A. Définir les conditions de la sous-traitance

L’organisme A est responsable de traitement, et son cocontractant est un sous-traitant RGPD. C’est-à-dire qu’il agit pour le compte et sur instruction du responsable de traitement, en l’espèce pour le compte de l’organisme A.

L’enjeu pour l’organisme A est de définir les conditions de sous-traitance, c’est-à-dire de remplir les obligations de la réglementation applicable, notamment l’obligation de faire un contrat. Cela permet d’engager le sous-traitant RGPD au niveau défini par l’organisme. Notamment au regard d’une possible sous-sous-traitance — lorsque le sous-traitant 1 engage un sous-traitant 2.

Lorsque l’organisme A est sous-traitant RGPD, la rédaction de ces clauses lui permet de réduire un risque de qualification en tant que responsable conjoint de traitement.

En effet, les obligations diffèrent. De plus, cela permet à l’organisme A de ne pas s’engager sur plus que ce qu’il ne peut, au niveau des prestations à réaliser par exemple. Une requalification de l’organisme A en tant que responsable de traitement n’est toutefois pas exclu à la lumière d’une analyse « in concreto » de la relation entre l’organisme A et son donneur d’ordre dans le cadre du traitement des données concerné.

Il faut donc bien veiller à ce que dans le cadre de la relation avec le donneur d’ordre, l’organisme A ne se comporte pas en tant que co-responsable de traitement à un quelconque moment, afin de refléter fidèlement ce qui a été contractualisé avec le donneur d’ordre.

B. Informations des personnes concernées

L’organisme A est responsable de traitement et les destinataires sont les personnes concernées. Grâce à ces clauses, le responsable de traitement remplit les obligations de la réglementation applicable, notamment l’obligation d’informations des personnes concernées.

Autre cas de figure, l’organisme A est toujours responsable de traitement, mais a un rôle  d’intermédiaire auprès des personnes concernées. C’est notamment le cas lorsqu’il est difficile ou impossible d’informer directement les personnes concernées.

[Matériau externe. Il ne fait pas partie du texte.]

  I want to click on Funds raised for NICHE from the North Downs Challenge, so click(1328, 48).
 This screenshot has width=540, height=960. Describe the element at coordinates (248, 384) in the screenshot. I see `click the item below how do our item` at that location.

Il s’agit alors de reporter cette obligation sur un co-contractant en lien avec les personnes concernées, comme par exemple l’employeur.

L’organisme A est sous-traitant RGPD et son cocontractant est le responsable de traitement. Ces clauses vont permettre de préciser dans les documents opposables aux utilisateurs finaux que l’organisme A n’est pas responsable de traitement, mais seulement le sous-traitant, car ce n’est pas lui qui détermine les finalités et les moyens du traitement.

C. Exclure la sous-traitance

L’organisme A est responsable de traitement et son cocontractant également. Les clauses permettant de définir que chaque partie est responsable de sa conformité au regard de la règlementation applicable permet d’éviter la qualification de sous-traitant.

D. Exemples de clauses limitatives

Il devient important pour les organismes de limiter leurs responsabilités, dans la limite réglementaire. À titre d’exemple, ci-après une clause contractuelle illustrant cela :

« Le Partenaire veillera à ne pas soumettre, transmettre, stocker des Données qui nécessiteraient que L’organisme se conforme à des lois ou des réglementations spécifiques autres que celles expressément prévues dans le Contrat.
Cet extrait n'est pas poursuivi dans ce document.